Eastern Bloc command economies were able to achieve rapid economic growth initially because they still had a large percentage of the workforce underemployed in agriculture, much of which could be directed into more productive industrial employment. Additionally, the USSR, in particular, had under-exploited natural resources where exploitation rates could be increased. For a while, therefore, they were able to outgrow the capitalist economies for which both of the above advantages had expired decades earlier. This was the period that suggested the model could work.
However, once the playing field levelled out and both economic models could only grow through efficiency improvement and investment, the command economies fell behind because there was no competition to stimulate innovation. (You don’t have to build a better car than the Trabant if the Trabant is the only car that the masses are allowed to buy.)
The command economies also wasted up to ten percent of the labour force taking the place of market forces to plan what the remaining ninety percent should do, and created perverse incentives to meet set targets rather than operate efficiently.
This coincided with improved communications so that an international demonstration effect alerted Eastern consumers to the fact that lifestyles were better in the capitalist countries.

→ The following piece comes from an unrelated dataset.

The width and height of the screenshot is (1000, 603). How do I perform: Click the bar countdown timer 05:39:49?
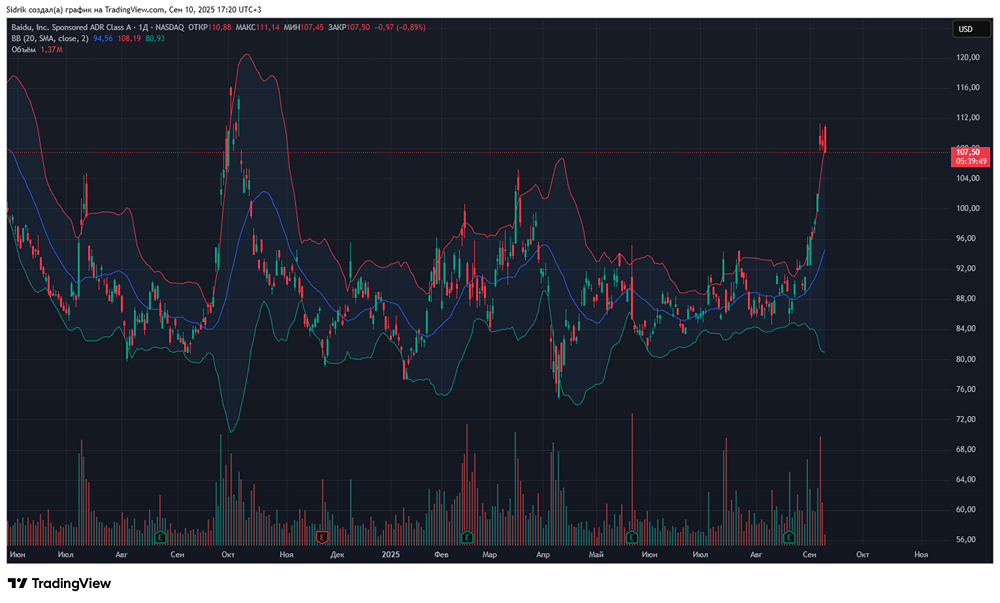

Essentially the USSR’s empire collapsed because it couldn’t compete in the arms race and the consumer products race at the same time.
Putin’s revanchist regime has courted popularity through encouraging nostalgia for the lost empire but is now running up against the same constraints, which is why he’s having to raise the pension age despite the resulting unpopularity.
Of course, certain UK politicians’ ideas are rooted so firmly in the past they seem not to have noticed Russia is no longer the USSR and no longer even makes a pretence of putting the workers’ interests first.